One of the most successful investment companies, Bridgewater Associates, LP set as their goals “to produce excellent results, meaningful work, and meaningful relationships through radical truth and transparency” under the leadership of Ray Dalio. This vision has served to guide the company to financial success for over 30 years, through good times and bad. It is a testament to getting the vision statement right so that it focuses work efforts, and how they are to be carried out, through many economic cycles.
At Hallmark cards their vision is stated as belief statements. There are five of them.

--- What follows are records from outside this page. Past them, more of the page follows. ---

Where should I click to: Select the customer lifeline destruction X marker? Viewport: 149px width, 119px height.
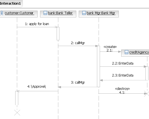pyautogui.click(x=17, y=113)
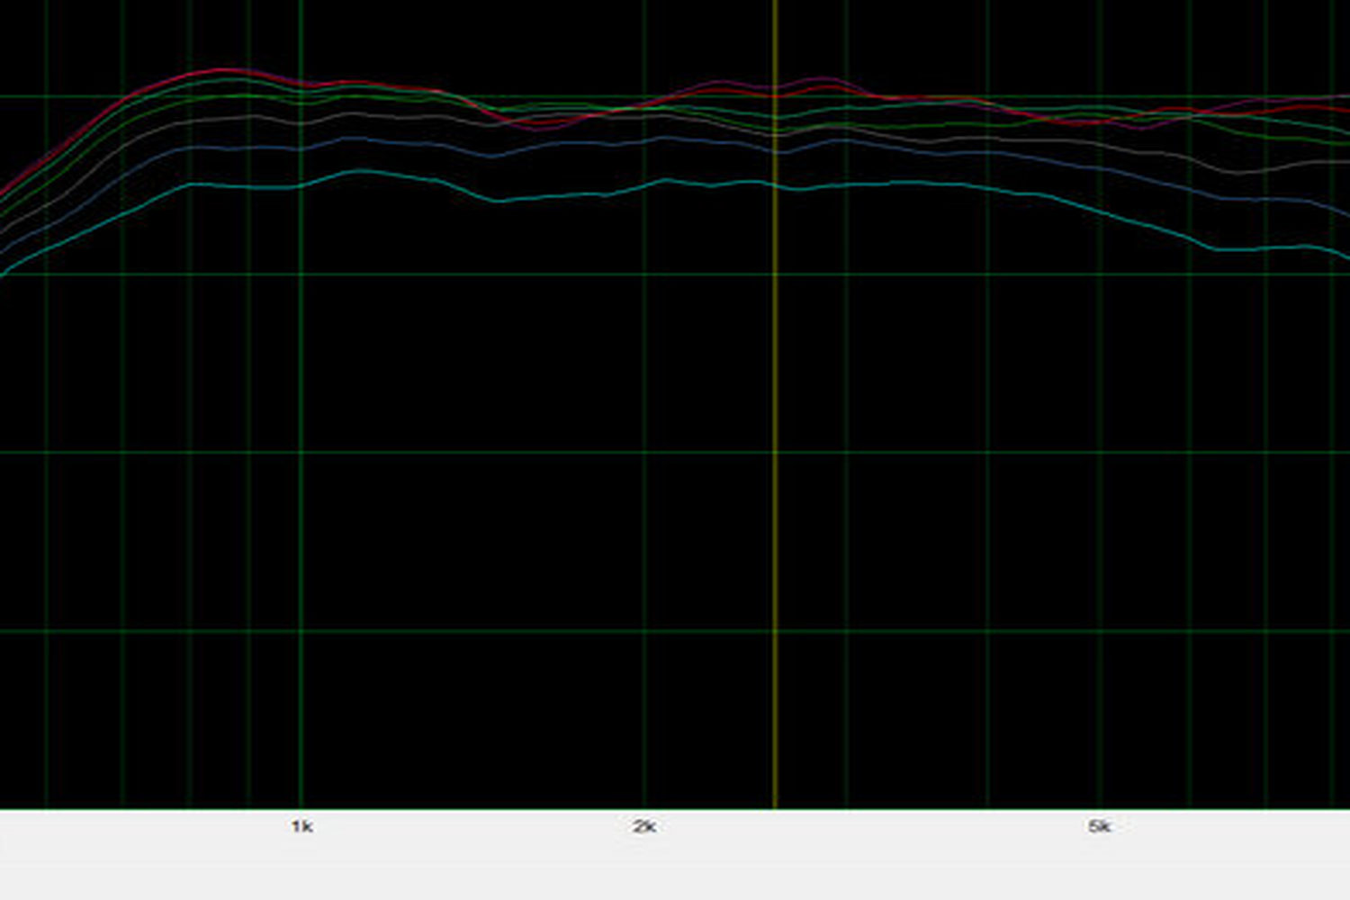Select the purple trace bump left of yellow cursor

pyautogui.click(x=716, y=83)

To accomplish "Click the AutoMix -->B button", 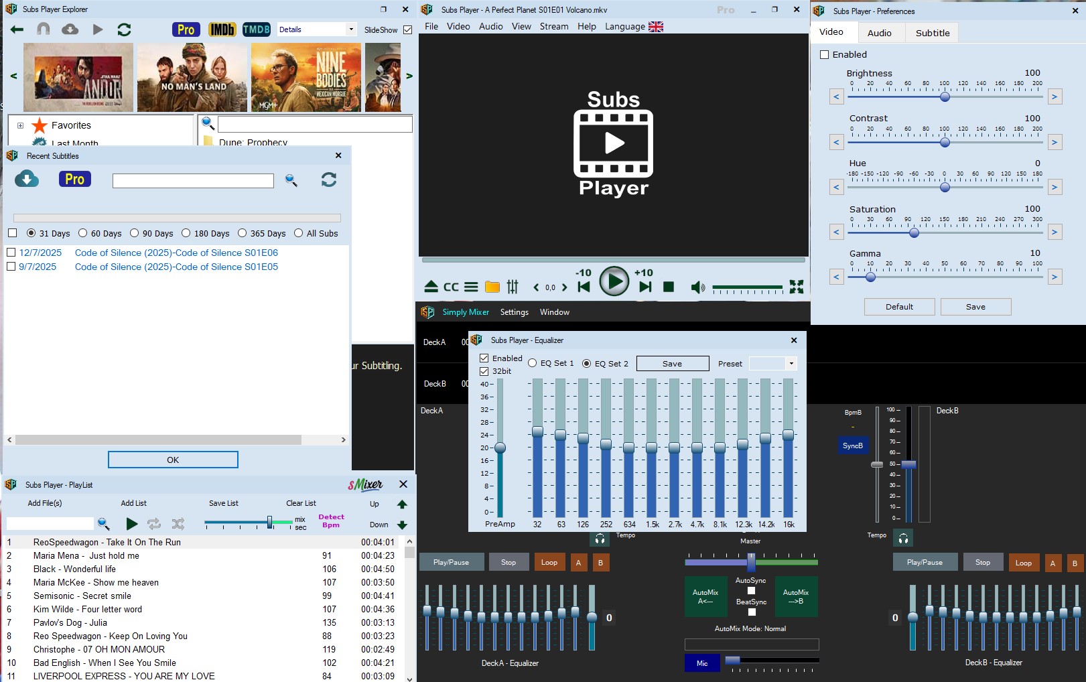I will 795,596.
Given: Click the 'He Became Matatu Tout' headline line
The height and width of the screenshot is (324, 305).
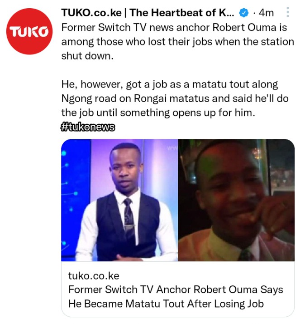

The first one is that “our products and service must enrich people’s lives and enhance their relationships”. The second is that “creativity and quality – in our concepts of products and services- are essential to our success”. Third, that “the people of Hallmark are our company’s most valuable resource”. Fourth, that “distinguished financial performance is a must, not as an end in itself, but as a means to accomplish our broader mission”, and that fifth, “our private ownership must be preserved”. These statements when constructed were related to a paper greeting card company, but because of their positive stance, they have served the company well though it is his move forward into the Internet era.
In contrast to written statements, a technical group in James Rivers Flexible Packaging Technical Center in the 1980s took different approach. Its vision shown in the “Flexible Packaging Technical Center Vision Statement” figure. What is a striking here is the vision was not put in words but rather in a picture.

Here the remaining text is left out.